▶ **Given passage**
____________________

An equation of the form $$ax^2 + bc + c = 0$$ where $$a, b, c$$ are real numbers, and $$a \ne 0$$ is called a quadratic equation.

The numbers $$a, b, c$$ are called the coefficients of the quadratic equation and $$b^2 - 4ac$$ is called its discriminant.

Discriminant of a quadratic equation is donated by $$D$$ or $$\Delta$$.

Examples:

1. $$4x^2 + 4x + 1 = 0, a = 4, b = 4, c = 1$$

2. $$7x^3 + 10 = 0$$ is not a quadratic equation.

3. $$3x^2 -2x^{1/2} + 7 = 0$$ is not a quadratic equation.

4. $$2x^2 - 4 = 0, a = 2, b = 0, c= -4$$

The quadratic equation is called incomplete if one of the coefficients $$b$$ or $$c$$ is zero. Thus, the last example above represents an incomplete quadratic equation.

An expression of the form $$ax^2 + bx + c$$ is called a quadratic expression while other elements are same as a quadratic equation.

If two expressions in $$x$$ are equal for all values of $$x$$ then this statement of equality between the two expressions is called an identity.

$$f(x) = 0$$ is said to be an identity in $$x$$ if it is satisfied by all values of $$x$$ in the domain of $$f(x)$$.

____________________

▶ **Information provided**

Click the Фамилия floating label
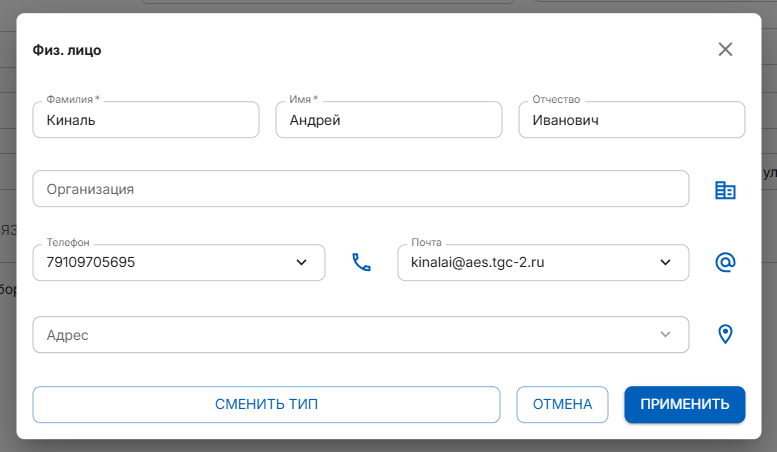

____________________

▶ **Problems to solve**
A. List every term that the text on quadratic equations names with the words "is called" or "are called."
B. Copy the part of the quadratic equations text that runs from "The quadratic equation is" to "called an identity.", without changing anything.

▶ **Solutions to the exercise**
A.
- quadratic equation
- coefficients
- discriminant
- incomplete (quadratic equation)
- quadratic expression
- identity

B.
The quadratic equation is called incomplete if one of the coefficients $$b$$ or $$c$$ is zero. Thus, the last example above represents an incomplete quadratic equation.

An expression of the form $$ax^2 + bx + c$$ is called a quadratic expression while other elements are same as a quadratic equation.

If two expressions in $$x$$ are equal for all values of $$x$$ then this statement of equality between the two expressions is called an identity.